Lycodon cardamomensis
- Conservation status: Data Deficient (IUCN 3.1)

Scientific classification
- Kingdom: Animalia
- Phylum: Chordata
- Class: Reptilia
- Order: Squamata
- Suborder: Serpentes
- Family: Colubridae
- Genus: Lycodon
- Species: L. cardamomensis
- Binomial name: Lycodon cardamomensis Daltry & Wüster, 2002

= Lycodon cardamomensis =

- Genus: Lycodon
- Species: cardamomensis
- Authority: Daltry & Wüster, 2002
- Conservation status: DD

Species of snake

Lycodon cardamomensis, also known as the Cardamom Mountains wolf snake, is a species of nonvenomous colubrid snake found in south-western Cambodia and eastern Thailand.

==Etymology==
Lycodon cardamomensis is named for the Cardamom hills in south-western Cambodia, the region from which the type specimen was collected.

==Description==
The head of the snake is clearly differentiated from the neck, and flattened slightly. The nose protrudes beyond the lower jaw. The eyes are vertical ellipses. The body is rounded above, and flat on the belly.

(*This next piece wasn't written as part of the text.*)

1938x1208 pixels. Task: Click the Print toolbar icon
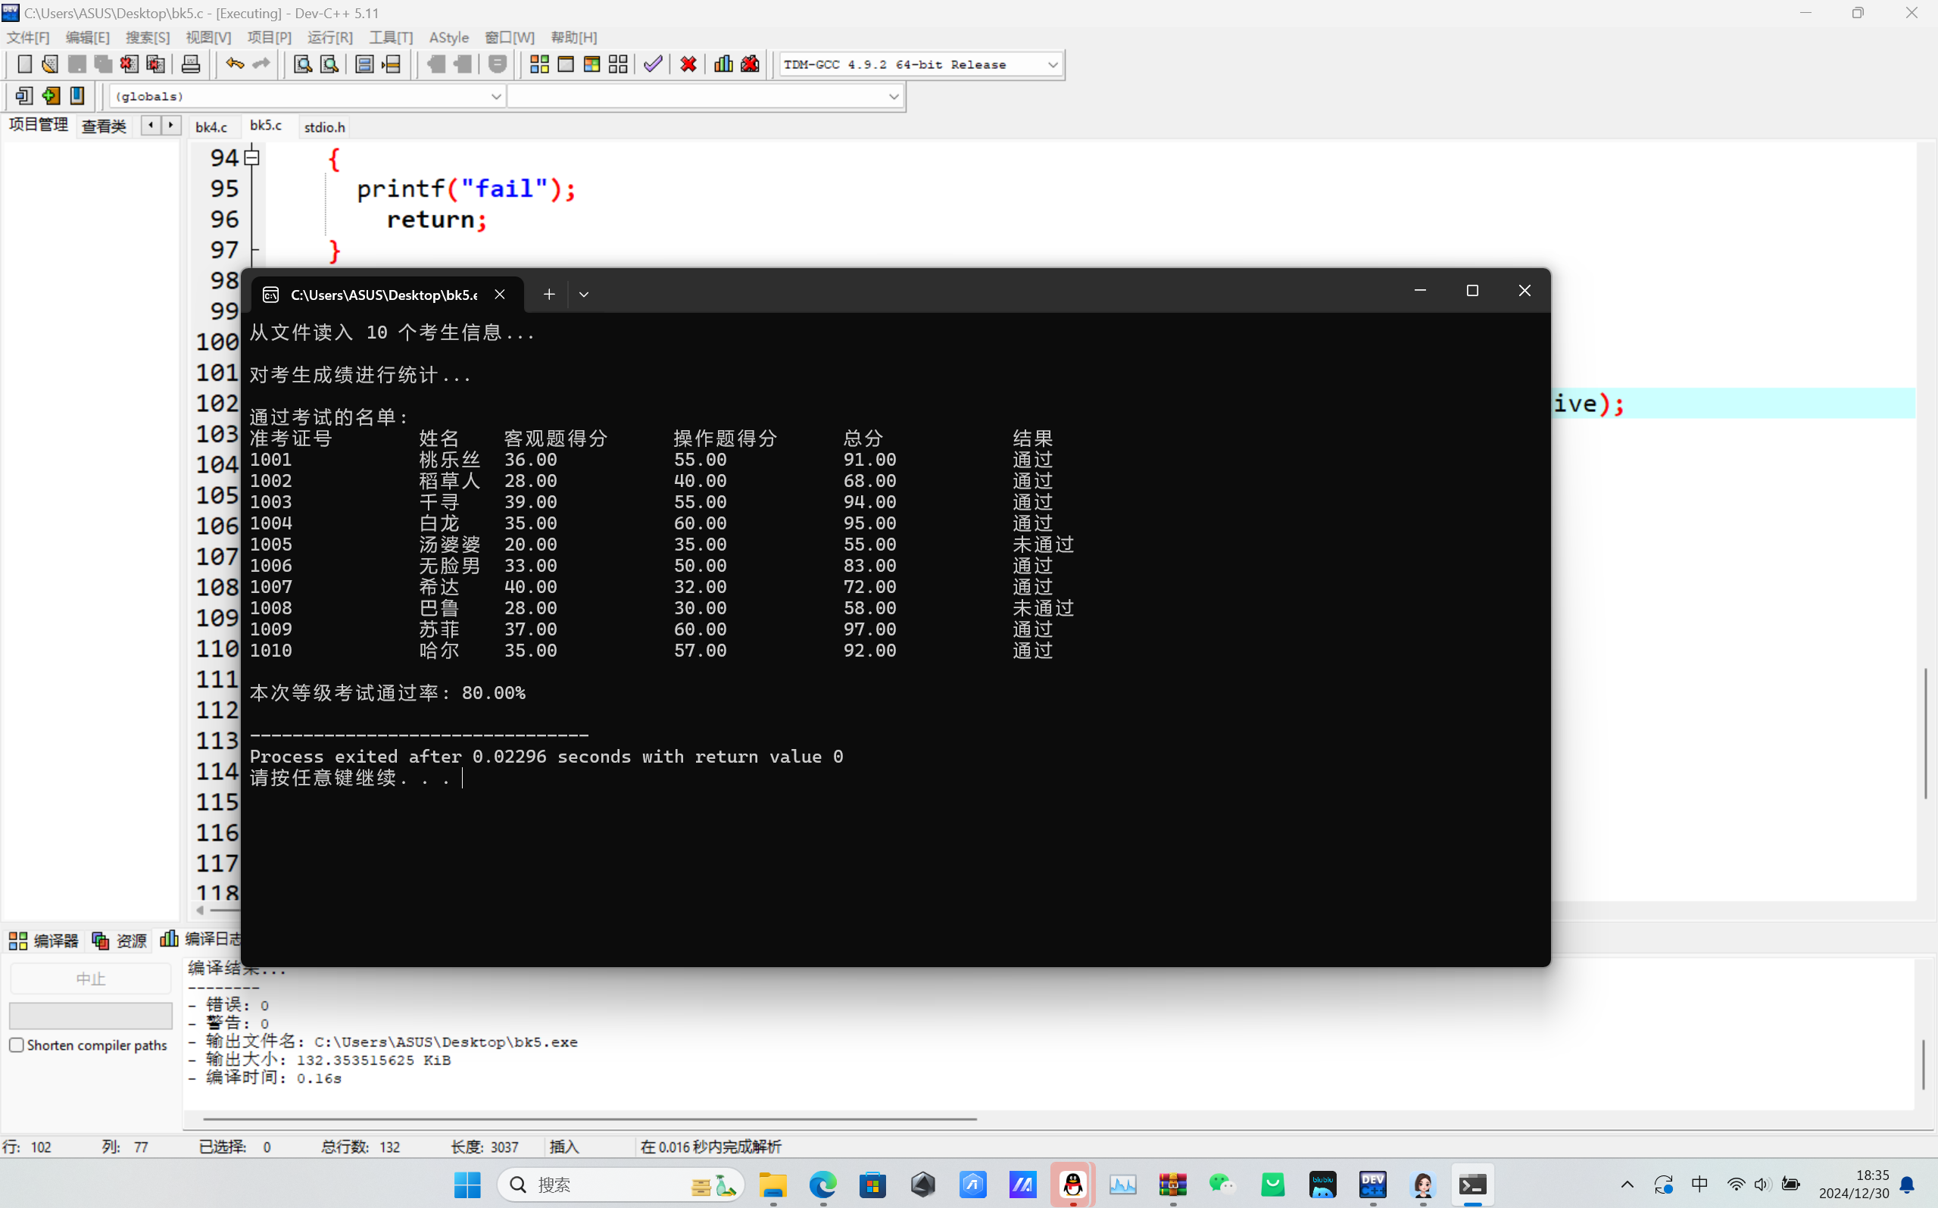(x=190, y=65)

A holotype for the species had a snout-to-vent length of 25.2 centimeters, and a tail-length of 6.4 centimeters, giving it a total length of 31.6 centimeters.

The body of the snake is black on the back and tail, with 12 white stripes across the back and six across the tail. The stripes are 3-5 scales wide along the top, widening to 5-9 scales on the sides. The first two bands are completely black, while the rest have black speckles on them. The top of the head is black with lighter markings, while the underside of the head and body is white.

==Reproduction==
Lycodon cardamomensis is oviparous, or egg-laying.

==Phylogeny==
Lycodon cardamomensis is a member of the genus Lycodon, a genus of snakes commonly known as wolf snakes. The genus belongs to the snake family Colubridae, the largest snake family, with member species being found on every continent except Antarctica.

==Habitat & ecology==
L. cardamomensis is a terrestrial nocturnal species, which has been observed in both primary and secondary forest. It has been observed at altitudes of between 500 and 700 meters above sea level.

==Distribution==
L. cardamomensis has been observed in Pursat Province of Cambodia, as well as in Eastern Thailand. It is thought to be endemic to the Cardamom Hills of that region. Erroneous records exist from the highlands of Vietnam, as well as some records from the same region that have yet to be verified.

==Conservation==
The range of the species overlaps with the protected area of the Phnom Samkos Wildlife Sanctuary, but no species-specific conservation measures exist. The species might be under threat from logging and forest degradation in its range, as well as from hunting by individuals who mistake it for the venomous Malayan krait; however, the impacts of these potential threats are currently unknown. The International Union for Conservation of Nature lists it as "Data deficient" due to the small number of specimens observed, and the lack of knowledge of its response to logging and hunting.